Billy's eyes glowed green. "It's him. He's merging his tech with the infection."
Nebula armed her blade. "Then let's finish what he started."
The ship broke through the outer membrane of the monstrous construct. The interior glowed with eerie red light. Echoes of whispers filled the air—voices of machines learning to dream. The vines slithered along the walls, reacting to Billy's presence, calling to him.
As they stepped inside, the temperature dropped. Billy's senses screamed. Every heartbeat around him echoed like thunder, and the vines from his own arms began to grow wildly, uncontrollably.
"Billy!" Gamora yelled. "You're losing control—"
"I can't stop it!" he shouted. "It's like it's feeding off me!"
The walls shifted. Metallic tendrils erupted from the floor, wrapping around their legs. Billy screamed as green lightning exploded from his body, tearing through the structure.
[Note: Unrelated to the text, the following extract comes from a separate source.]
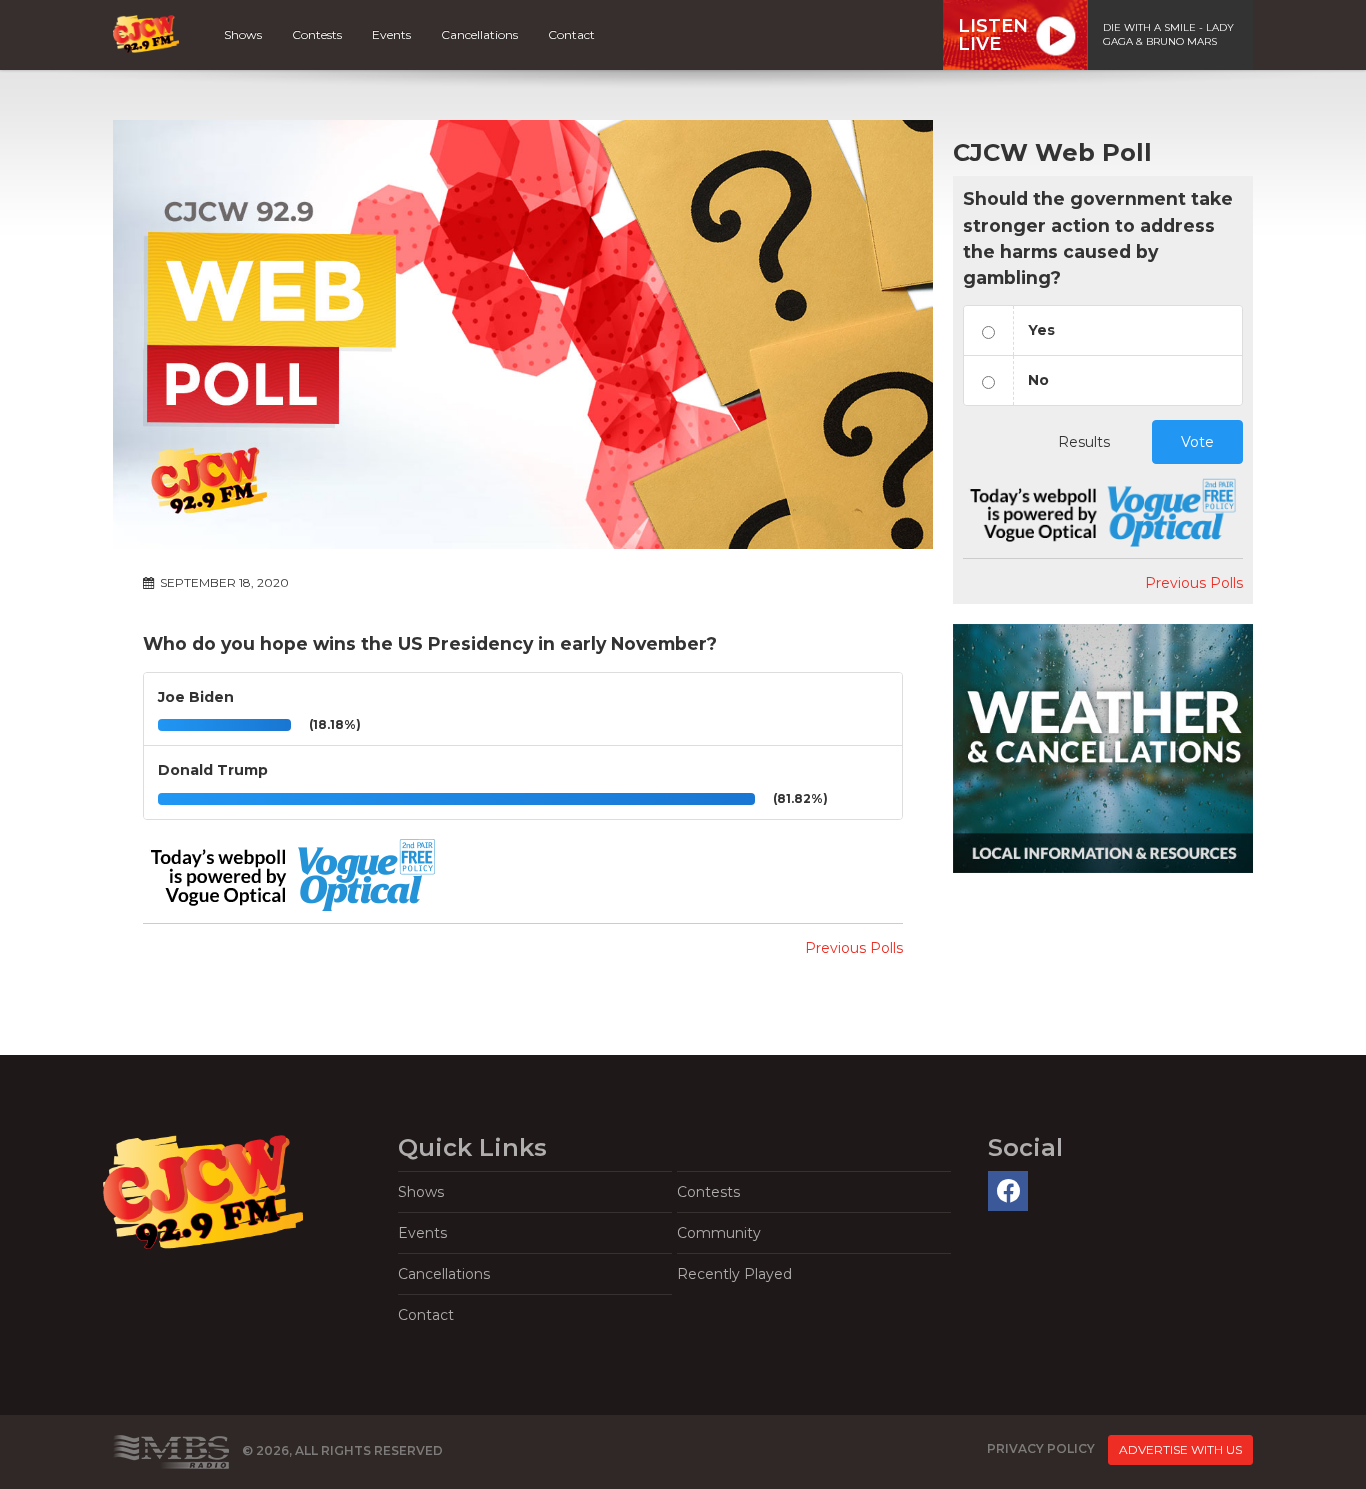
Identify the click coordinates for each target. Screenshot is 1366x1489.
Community (719, 1233)
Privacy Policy (1041, 1449)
The entire place trembled.
And then, from the far end of the corridor, a shadow appeared. The tall, masked figure of Dr. Kain stepped out, eyes burning crimson through the steel mask.
"Welcome home, Ironroot," he said calmly, his voice both human and machine. "You've done well keeping my power safe."
Billy's heart stopped. "Kain…"
The scientist smiled. "You and I are bound by the same root. You were chosen by nature. I, by evolution. Together, we could be gods."
Billy's hands ignited with energy. "Never."
Kain raised his arm. The mask shimmered, and from the shadows, a swarm of biomechanical vines erupted, each tipped with glowing blades. "Then you'll be compost for the new world."
The fight began in a storm of green and red light.
Vines clashed, metal screamed, and energy tore through the corridors. Billy hurled Kain backward with a blast of force, but the scientist twisted midair, his mask splitting open like a living creature. From within, streams of nanites poured out, wrapping around Billy's arms.
"You're fighting nature itself, boy!" Kain laughed. "And nature always wins!"
Billy gritted his teeth, pushing back with everything he had. The green light from his core exploded outward, tearing through the vines. "Then I'll rewrite it!"
The explosion rocked the entire structure, sending fragments into space.
As the smoke cleared, Billy fell to one knee, exhausted, eyes dimming. Kain's mask flickered nearby, cracked but still alive, whispering through the debris.
"This isn't over," the voice echoed faintly. "Roots run deep, boy. Deeper than you'll ever reach."
Billy looked out into space, his breathing shallow. "Then I'll burn them all down if I have to."